START Data provided
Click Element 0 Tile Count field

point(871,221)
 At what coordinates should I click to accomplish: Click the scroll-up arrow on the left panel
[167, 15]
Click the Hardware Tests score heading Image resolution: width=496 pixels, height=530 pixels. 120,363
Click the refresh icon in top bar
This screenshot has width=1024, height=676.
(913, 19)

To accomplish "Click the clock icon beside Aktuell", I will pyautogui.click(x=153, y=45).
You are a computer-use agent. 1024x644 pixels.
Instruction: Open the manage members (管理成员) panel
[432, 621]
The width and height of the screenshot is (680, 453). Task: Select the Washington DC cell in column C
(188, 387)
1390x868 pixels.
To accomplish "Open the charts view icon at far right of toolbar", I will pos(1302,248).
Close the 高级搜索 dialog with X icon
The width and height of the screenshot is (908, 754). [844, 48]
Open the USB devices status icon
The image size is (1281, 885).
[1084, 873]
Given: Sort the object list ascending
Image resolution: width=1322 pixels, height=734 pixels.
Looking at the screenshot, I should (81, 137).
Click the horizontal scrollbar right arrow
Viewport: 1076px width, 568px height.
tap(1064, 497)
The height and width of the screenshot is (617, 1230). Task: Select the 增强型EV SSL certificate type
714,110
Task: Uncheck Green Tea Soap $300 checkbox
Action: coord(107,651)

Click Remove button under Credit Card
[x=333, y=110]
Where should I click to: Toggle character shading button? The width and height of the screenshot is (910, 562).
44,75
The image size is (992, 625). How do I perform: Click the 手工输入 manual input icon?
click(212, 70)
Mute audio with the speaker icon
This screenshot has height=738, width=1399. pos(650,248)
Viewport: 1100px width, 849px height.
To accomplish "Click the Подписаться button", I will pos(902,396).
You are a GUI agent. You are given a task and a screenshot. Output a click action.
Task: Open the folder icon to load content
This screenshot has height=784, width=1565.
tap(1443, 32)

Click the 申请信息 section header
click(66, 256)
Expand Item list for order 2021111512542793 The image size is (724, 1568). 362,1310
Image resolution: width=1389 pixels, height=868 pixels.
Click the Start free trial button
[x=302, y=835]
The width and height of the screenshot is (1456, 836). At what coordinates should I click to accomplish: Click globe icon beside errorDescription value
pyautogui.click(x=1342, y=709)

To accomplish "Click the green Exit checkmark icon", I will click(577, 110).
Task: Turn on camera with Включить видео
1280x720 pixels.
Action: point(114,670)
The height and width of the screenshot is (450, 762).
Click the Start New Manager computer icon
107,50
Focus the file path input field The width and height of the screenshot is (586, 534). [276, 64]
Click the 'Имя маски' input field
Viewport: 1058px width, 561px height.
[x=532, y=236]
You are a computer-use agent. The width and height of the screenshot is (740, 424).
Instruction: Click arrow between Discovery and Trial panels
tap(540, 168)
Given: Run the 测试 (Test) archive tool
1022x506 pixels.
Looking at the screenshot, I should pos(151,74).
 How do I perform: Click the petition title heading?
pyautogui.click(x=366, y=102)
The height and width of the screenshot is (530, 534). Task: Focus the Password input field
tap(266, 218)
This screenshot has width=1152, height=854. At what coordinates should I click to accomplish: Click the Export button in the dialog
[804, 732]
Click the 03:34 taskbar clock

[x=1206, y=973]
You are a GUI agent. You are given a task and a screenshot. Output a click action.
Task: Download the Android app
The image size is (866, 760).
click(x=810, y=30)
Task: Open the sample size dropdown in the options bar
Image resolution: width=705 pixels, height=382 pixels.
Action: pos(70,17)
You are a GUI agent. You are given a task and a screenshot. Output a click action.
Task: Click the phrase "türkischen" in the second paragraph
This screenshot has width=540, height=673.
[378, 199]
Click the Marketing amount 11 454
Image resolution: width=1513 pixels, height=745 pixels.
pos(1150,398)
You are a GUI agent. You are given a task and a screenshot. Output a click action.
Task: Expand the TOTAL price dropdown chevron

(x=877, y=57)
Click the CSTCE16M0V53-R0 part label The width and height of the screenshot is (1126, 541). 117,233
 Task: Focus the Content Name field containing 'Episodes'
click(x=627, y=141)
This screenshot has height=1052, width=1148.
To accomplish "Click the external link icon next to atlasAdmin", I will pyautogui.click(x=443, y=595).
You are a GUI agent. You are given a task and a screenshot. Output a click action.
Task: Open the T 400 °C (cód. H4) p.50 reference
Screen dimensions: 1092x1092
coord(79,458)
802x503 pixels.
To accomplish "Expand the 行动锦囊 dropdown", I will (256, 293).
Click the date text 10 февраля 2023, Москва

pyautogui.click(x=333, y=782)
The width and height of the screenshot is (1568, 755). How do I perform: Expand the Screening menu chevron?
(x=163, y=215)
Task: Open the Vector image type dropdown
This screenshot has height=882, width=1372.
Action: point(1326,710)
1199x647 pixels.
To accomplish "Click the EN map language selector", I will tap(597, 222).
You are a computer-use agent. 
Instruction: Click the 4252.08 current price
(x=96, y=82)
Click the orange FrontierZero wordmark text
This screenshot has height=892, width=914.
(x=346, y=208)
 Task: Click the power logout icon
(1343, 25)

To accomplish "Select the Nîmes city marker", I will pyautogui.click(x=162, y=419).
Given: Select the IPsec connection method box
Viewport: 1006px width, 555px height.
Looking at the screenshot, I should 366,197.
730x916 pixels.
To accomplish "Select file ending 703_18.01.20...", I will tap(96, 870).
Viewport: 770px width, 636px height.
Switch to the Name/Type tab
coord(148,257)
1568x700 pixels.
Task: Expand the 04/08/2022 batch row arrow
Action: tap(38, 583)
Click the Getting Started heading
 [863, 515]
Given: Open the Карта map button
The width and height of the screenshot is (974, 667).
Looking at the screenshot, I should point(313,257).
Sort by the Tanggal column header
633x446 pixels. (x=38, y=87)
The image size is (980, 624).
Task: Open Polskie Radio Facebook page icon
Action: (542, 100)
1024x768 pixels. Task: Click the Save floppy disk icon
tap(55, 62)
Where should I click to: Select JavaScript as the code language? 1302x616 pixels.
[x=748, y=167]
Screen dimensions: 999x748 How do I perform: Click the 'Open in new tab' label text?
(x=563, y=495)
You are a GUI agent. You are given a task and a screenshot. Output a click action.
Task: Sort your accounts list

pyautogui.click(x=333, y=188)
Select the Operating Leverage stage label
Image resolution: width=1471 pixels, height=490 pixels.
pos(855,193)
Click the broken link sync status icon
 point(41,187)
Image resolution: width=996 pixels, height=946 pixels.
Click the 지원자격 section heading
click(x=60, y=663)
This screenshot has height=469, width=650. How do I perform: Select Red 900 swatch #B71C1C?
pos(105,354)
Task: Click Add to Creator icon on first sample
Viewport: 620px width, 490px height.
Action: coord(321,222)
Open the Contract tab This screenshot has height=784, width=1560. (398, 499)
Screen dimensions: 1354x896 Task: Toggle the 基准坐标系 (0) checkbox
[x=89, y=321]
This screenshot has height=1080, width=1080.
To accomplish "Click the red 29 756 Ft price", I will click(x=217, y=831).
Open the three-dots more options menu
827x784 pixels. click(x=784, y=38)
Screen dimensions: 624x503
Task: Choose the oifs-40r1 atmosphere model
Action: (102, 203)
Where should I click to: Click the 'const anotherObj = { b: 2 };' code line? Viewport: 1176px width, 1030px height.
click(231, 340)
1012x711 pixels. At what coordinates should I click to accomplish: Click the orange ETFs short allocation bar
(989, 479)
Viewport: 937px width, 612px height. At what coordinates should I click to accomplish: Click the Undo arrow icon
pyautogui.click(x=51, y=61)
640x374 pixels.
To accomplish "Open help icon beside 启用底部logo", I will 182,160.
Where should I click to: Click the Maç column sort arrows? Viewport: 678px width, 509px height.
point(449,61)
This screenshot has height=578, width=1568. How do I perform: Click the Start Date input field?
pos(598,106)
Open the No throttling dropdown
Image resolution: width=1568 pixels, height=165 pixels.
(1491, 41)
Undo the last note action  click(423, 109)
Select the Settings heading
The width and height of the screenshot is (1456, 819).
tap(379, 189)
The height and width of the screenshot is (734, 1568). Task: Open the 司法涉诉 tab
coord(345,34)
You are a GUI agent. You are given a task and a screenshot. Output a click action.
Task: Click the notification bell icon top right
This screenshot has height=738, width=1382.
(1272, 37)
END Data provided
__Goal of the exercise__: On how many lines of the data does the word "file" appear? Only the number is wanted.

__Written solution__: 2